Consider a cube with sides that are exactly 10 centimeters long, as shown. What is the volume of the cube?

The volume is the space a shape occupies. For a rectangular prism or a cube, it’s equal to the length times the width times the height. The cube has sides that are all 10 centimeters long. So its volume is 1000 centimeters cubed. I’m going to keep the volume on screen so we can refer to it later in the problem.

What is the surface area of the cube?

The surface area is the total area on the surface of a shape. To find the surface area of our cube, we could imagine unfolding it and then finding the total area of the resulting squares. Our cube has six sides, each of which is 10 centimeters by 10 centimeters. So the surface area is 600 centimeters squared. Again, I’m going to save this number on screen so we can look at it in the next part of the problem.

If the cube were cut in two, would the total volume and surface area increase, decrease, or stay the same?

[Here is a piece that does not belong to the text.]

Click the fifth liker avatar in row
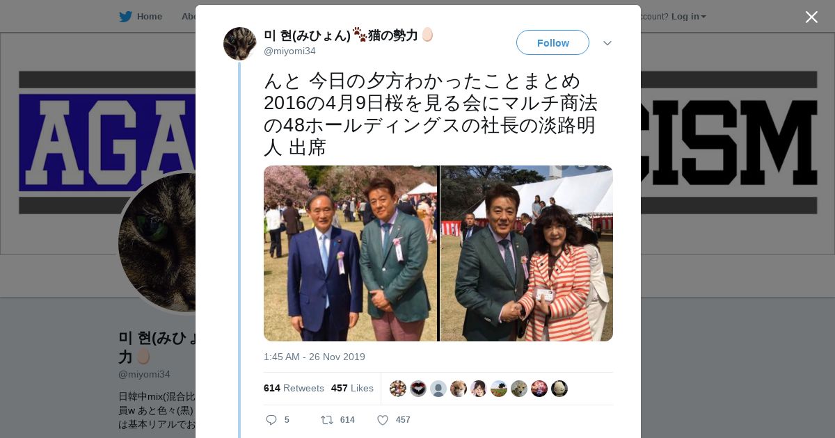The image size is (835, 438). pos(479,389)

So here’s the cube as if it were cut in half vertically, which would give us two rectangular prisms with sides of five centimeters, five centimeters, and 10 centimeters. Again, the volume of a rectangular prism is the length times the width times the height. And we’ll want to multiply this by two since we want the total volume of both of these rectangular prisms. And if we plug everything in, the rectangular prisms have a total volume of 1000 cubic centimeters.

Now, let’s find the surface area. We have two rectangular prisms with two sides that have an area of 10 centimeters times 10 centimeters. And they each have four sides that have an area of five centimeters times 10 centimeters. Altogether, that gives us a total surface area of 800 centimeters squared.

Now, let’s compare the cube and the rectangular prisms. The volume of both the cube and the rectangular prisms is 1000 cubic centimeters, which makes sense, as we created the rectangular prisms from the cube. So they should be able to occupy the same space. While the volume was constant, the surface area was not. It increased when we cut the cube in two. So when we cut our cube or any shape in general into more pieces that are smaller, the total volume would stay the same. And the total surface area would increase.